JATENGPOS.CO.ID, Ujian Nasional Berbasis Komputer (UNBK) tingkat SMA tahun pelajaran 2017-2018 baru saja usai. Namun UNBK menyisakan masalah-masalah yang salah satunya adalah keluhan dari peserta ujian yang diutarakan melalui akun Instagram Pusat Teknologi Informasi dan Komunikasi (Pustekkom)Kemendikbud bahwa soal-soal yang diberikan, terutama soal matematika sulit. Sedangkan dalam tanggapannya, Menteri Pendidikan dan Kebudayaan mengatakan bahwa bobot soal-soal tertentu UNBK memang dibuat lebih sulit dari biasanya sehingga penyelesaian soal membutuhkan daya nalar tinggi atau Higher Order Thinking Skills(HOTS).
Kurikulum 13 membuka kesempatan seluas-luasnya untuk guru berkreasi dan berinovatif dalam menyajikan materi pelajaran. Model-model pembelajaran seperti Discovery/Inquiry Learning, Problem Based Learning, Project Based Learning menjadi peluang bagi guru untuk menerapkan pembelajaran level HOTS. Yang sering terjadi adalah guru sudah menyajikan skenario pembelajaran dengan sangat baik namun soal-soalnya masih pada tingkatan rendah, bukan HOTS. Sehingga pada akhir skenario, tujuan akhir dari pembelajaran tidak mengena. Ibarat sebilah pisau yang bagus tetapi tumpul untuk mengiris.
Sebagai pendidik marilah kita mengajukan pertanyaan pada diri kita dan secara jujur menjawab pertanyaan-pertanyaan ini. Sudahkah kita memahami konsep HOTS seperti yang dituntut dalam pengimplementasian Kurikulum 13? Sudahkah kita menerapkan konsep HOTS dalam skenario pembelajaran di kelas? Rasanya menggelikan sekali apabila kita tidak atau belum melaksanakan skenario pembelajaran berkonsep HOTS namun melaksanakan penilaian terhadap siswa-siswi kita dengan soal-soal berbasis HOTS.

# Tugas yang Diberikan
Rangkum teks pilihan dalam dua kalimat. Entri-entri ini diambil dari sumber yang berbeda.

# Informasi yang Ditampilkan
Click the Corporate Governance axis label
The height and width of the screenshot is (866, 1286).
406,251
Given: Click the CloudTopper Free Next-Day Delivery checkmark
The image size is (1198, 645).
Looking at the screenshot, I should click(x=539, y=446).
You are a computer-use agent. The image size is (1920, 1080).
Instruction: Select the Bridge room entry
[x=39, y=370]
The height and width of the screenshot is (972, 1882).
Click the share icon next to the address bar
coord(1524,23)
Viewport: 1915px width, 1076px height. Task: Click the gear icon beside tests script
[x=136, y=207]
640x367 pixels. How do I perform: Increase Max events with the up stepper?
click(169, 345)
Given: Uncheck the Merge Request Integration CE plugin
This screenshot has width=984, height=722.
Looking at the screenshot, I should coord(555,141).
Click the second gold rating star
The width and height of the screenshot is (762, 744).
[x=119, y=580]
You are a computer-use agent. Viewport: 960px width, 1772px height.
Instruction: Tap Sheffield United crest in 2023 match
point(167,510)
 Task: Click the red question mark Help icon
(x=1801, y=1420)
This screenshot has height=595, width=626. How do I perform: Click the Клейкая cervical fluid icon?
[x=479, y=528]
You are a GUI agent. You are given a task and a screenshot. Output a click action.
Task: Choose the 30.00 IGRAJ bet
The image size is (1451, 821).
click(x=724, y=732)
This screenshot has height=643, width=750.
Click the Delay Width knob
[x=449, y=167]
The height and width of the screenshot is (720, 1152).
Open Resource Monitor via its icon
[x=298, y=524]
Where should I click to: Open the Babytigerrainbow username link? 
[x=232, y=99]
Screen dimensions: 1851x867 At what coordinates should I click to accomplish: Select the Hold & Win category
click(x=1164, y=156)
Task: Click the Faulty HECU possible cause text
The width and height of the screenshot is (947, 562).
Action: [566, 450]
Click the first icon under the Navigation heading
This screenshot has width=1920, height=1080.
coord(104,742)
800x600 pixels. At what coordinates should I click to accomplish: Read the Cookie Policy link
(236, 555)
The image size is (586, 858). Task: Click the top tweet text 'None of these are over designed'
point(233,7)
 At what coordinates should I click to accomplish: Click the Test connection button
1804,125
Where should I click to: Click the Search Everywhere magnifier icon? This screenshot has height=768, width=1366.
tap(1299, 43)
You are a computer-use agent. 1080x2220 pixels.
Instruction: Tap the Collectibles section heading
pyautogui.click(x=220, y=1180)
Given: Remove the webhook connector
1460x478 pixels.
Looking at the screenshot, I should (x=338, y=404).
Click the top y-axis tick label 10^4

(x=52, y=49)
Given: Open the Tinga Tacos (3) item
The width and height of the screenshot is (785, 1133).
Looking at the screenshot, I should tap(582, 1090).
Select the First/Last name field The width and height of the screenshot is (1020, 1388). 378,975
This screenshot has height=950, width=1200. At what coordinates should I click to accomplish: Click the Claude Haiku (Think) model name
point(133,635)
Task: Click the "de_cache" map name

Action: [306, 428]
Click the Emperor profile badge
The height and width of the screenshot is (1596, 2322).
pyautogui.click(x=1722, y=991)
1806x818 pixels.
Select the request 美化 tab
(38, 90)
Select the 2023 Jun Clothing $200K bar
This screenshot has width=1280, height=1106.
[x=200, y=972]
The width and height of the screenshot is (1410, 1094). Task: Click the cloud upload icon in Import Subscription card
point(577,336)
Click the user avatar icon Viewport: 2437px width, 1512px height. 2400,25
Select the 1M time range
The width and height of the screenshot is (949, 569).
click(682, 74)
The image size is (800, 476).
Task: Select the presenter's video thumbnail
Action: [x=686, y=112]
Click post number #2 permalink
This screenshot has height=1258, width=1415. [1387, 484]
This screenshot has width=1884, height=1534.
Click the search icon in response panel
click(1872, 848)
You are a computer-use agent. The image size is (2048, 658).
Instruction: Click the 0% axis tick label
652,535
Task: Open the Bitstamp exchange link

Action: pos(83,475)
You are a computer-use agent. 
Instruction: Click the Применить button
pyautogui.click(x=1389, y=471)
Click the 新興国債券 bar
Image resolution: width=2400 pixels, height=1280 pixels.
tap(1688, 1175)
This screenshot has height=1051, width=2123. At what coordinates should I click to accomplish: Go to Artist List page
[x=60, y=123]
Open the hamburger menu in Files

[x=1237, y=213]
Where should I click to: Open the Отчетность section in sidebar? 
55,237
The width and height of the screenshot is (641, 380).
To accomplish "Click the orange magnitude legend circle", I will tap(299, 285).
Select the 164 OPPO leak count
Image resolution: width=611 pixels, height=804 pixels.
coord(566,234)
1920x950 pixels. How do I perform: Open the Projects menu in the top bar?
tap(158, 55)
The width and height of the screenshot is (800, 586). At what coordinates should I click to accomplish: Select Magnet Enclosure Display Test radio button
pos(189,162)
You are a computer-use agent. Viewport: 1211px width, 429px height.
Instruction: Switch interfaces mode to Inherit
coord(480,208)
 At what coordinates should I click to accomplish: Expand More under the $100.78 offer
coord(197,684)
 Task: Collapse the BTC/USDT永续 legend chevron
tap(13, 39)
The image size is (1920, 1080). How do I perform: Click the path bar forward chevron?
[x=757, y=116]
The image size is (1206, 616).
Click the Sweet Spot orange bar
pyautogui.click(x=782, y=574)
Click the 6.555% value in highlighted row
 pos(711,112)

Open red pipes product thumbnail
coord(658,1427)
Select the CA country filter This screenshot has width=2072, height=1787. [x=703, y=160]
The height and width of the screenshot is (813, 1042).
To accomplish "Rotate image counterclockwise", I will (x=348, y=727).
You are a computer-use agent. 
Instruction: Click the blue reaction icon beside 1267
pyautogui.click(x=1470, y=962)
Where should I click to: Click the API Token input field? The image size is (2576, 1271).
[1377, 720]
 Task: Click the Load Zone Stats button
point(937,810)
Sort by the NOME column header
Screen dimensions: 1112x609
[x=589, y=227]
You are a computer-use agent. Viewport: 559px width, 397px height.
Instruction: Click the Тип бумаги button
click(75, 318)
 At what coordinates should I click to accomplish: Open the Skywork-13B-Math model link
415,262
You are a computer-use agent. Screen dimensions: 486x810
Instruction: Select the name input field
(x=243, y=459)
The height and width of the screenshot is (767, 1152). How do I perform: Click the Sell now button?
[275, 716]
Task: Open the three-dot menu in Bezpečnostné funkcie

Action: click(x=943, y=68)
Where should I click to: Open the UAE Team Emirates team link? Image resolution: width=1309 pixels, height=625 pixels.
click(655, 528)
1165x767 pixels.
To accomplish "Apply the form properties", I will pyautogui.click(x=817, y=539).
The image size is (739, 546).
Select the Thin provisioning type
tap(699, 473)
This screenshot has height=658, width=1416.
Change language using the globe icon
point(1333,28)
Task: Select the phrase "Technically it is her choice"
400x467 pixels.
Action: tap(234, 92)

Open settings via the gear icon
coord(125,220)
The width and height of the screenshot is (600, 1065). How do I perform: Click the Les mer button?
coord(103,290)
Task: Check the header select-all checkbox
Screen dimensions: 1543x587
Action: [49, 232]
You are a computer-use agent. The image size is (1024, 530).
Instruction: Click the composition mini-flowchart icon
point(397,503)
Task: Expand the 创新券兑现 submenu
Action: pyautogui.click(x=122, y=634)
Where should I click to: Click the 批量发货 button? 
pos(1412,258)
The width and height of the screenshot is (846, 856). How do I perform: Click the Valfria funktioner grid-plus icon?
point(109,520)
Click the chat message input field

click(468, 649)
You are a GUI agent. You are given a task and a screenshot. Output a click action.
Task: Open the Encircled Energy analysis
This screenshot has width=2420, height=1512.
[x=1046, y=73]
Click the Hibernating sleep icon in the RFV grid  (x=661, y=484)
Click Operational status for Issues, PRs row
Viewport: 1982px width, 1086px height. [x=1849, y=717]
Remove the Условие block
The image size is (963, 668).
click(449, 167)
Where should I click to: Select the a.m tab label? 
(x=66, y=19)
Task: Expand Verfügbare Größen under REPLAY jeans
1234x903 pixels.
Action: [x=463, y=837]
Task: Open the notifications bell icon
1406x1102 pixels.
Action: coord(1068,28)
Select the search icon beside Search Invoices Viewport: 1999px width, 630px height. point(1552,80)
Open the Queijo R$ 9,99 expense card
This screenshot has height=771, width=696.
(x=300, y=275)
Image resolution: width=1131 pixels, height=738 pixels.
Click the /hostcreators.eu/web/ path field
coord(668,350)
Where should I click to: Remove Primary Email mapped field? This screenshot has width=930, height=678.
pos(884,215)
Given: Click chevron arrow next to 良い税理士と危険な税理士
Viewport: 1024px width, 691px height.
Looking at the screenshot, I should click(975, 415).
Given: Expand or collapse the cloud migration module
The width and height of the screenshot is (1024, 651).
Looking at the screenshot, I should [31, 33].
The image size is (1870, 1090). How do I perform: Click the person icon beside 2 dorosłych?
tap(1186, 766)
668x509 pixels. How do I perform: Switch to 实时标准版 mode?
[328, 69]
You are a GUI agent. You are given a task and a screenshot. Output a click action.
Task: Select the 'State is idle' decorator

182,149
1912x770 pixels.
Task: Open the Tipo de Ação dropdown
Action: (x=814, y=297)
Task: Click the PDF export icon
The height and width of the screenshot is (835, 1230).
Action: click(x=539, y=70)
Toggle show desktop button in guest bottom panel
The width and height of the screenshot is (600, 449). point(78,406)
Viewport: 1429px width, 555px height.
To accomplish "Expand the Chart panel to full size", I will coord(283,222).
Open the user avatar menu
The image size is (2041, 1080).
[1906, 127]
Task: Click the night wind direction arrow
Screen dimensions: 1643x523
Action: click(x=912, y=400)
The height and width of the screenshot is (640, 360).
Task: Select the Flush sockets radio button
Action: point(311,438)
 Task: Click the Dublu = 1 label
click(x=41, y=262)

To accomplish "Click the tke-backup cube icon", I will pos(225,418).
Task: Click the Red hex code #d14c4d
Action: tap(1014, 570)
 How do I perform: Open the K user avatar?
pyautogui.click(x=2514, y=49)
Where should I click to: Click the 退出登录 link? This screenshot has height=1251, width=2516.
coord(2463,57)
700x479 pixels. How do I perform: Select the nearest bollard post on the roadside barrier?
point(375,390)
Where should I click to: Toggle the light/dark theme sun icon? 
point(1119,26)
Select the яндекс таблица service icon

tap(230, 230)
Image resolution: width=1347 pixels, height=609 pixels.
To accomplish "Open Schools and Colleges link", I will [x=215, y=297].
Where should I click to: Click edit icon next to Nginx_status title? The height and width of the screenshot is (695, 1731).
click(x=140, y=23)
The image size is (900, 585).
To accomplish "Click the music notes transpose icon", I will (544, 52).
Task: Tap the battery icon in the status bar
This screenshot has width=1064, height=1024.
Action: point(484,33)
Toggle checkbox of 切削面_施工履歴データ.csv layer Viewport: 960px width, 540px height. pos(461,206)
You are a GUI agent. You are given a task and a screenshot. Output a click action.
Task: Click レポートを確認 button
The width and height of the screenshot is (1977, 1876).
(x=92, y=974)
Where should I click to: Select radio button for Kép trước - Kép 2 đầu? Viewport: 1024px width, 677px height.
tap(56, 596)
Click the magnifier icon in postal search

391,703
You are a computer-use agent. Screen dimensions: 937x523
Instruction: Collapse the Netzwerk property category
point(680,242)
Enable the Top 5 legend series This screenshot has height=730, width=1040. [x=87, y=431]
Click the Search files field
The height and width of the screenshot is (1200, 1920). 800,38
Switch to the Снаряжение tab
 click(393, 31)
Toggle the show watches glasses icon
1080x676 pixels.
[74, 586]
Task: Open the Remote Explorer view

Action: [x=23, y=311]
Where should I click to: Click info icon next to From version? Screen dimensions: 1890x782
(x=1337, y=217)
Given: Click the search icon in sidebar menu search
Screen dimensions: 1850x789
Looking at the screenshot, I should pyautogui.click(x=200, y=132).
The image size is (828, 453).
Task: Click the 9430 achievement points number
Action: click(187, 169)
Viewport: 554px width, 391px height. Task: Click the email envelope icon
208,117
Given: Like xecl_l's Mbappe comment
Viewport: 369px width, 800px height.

# Jawaban Lengkap
Seusai UNBK tingkat SMA tahun pelajaran 2017-2018, peserta mengeluhkan sulitnya soal, terutama matematika, dan Menteri Pendidikan dan Kebudayaan menanggapi bahwa bobot soal tertentu memang dibuat lebih sulit sehingga menuntut HOTS. Meskipun Kurikulum 13 membuka peluang bagi guru untuk menerapkan pembelajaran level HOTS, soal yang diberikan sering masih berada pada tingkatan rendah, sehingga pendidik diajak menjawab dengan jujur apakah mereka sudah memahami dan menerapkan konsep HOTS sebelum menilai siswa dengan soal berbasis HOTS.